# [EXTRACT PROVIDED]
Given this situation, there is an urgent need for additional funding for winterisation support to help struggling households survive the harsh weather ahead. 4.8 million people are in urgent need of support to survive the winter season. The ICCT’s $138m Winterisation Plan remains woefully underfunded with only $64m received. Support from the Government towards this plan is urgently needed.
In a recently published report on COVID-19 and the Child Protection Crisis in Afghanistan, World Vision reports that the children of Afghanistan, especially those already suffering from poverty and inequity, are among the most vulnerable to the harsh socioeconomic impact of COVID-19. Child mortality, malnutrition, forced marriages, sexual abuse, child labour and other forms of violence and exploitation and are all common challenges now facing children. With the addition of COVID-19 and its related impacts, children are now more anxious and worried than ever before and at greater risk of facing physical, sexual and emotional violence, especially as the economic impacts of the crisis set in.

# [EXERCISE PROMPT]
Reproduce the passage on humanitarian needs in Afghanistan word for word, from "In a recently" up to and including "crisis set in.".

# [EXCERPTED RECORDS]
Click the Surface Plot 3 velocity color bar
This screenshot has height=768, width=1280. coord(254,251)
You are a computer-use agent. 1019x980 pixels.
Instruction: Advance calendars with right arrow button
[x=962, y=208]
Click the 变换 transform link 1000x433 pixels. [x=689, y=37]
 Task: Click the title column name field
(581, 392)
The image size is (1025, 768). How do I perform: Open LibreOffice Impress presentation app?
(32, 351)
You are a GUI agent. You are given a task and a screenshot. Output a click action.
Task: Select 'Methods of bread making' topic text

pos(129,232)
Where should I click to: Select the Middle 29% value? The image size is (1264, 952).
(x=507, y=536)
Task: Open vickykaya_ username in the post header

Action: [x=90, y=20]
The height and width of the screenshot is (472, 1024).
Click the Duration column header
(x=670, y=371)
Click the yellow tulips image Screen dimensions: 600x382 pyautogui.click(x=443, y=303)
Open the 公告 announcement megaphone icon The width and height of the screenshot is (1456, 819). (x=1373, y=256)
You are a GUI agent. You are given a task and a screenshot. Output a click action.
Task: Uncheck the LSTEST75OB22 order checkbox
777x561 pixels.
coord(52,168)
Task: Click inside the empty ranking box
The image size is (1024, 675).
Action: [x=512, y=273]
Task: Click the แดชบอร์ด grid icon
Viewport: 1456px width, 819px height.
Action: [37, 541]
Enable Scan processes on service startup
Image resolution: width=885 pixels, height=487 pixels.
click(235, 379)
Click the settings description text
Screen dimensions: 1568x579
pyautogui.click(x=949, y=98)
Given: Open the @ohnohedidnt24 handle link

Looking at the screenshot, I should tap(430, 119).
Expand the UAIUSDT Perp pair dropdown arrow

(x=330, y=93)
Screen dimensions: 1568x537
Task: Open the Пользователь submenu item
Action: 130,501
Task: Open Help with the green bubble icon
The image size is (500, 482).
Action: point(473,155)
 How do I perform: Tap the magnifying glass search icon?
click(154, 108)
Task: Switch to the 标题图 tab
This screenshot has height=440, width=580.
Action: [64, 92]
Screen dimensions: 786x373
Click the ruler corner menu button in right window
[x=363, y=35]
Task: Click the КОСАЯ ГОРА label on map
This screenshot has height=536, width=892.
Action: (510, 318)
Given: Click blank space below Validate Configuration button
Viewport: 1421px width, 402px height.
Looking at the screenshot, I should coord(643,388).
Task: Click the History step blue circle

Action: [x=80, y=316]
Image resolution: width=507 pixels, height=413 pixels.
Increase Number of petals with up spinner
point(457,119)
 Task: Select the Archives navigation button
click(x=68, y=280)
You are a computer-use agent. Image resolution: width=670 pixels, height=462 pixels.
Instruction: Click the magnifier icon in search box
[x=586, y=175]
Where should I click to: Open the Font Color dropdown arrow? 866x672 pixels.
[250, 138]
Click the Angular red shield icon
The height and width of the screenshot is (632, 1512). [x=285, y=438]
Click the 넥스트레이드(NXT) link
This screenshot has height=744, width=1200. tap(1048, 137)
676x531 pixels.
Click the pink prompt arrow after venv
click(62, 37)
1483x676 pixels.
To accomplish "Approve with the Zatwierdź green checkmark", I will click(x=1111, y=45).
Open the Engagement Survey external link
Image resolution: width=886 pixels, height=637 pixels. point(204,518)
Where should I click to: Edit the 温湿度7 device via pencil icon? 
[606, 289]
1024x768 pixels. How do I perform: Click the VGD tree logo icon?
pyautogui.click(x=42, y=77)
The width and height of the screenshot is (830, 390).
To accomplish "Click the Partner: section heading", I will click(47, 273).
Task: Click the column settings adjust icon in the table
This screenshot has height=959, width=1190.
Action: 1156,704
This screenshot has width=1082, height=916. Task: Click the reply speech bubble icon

# [ANSWER AREA]
In a recently published report on COVID-19 and the Child Protection Crisis in Afghanistan, World Vision reports that the children of Afghanistan, especially those already suffering from poverty and inequity, are among the most vulnerable to the harsh socioeconomic impact of COVID-19. Child mortality, malnutrition, forced marriages, sexual abuse, child labour and other forms of violence and exploitation and are all common challenges now facing children. With the addition of COVID-19 and its related impacts, children are now more anxious and worried than ever before and at greater risk of facing physical, sexual and emotional violence, especially as the economic impacts of the crisis set in.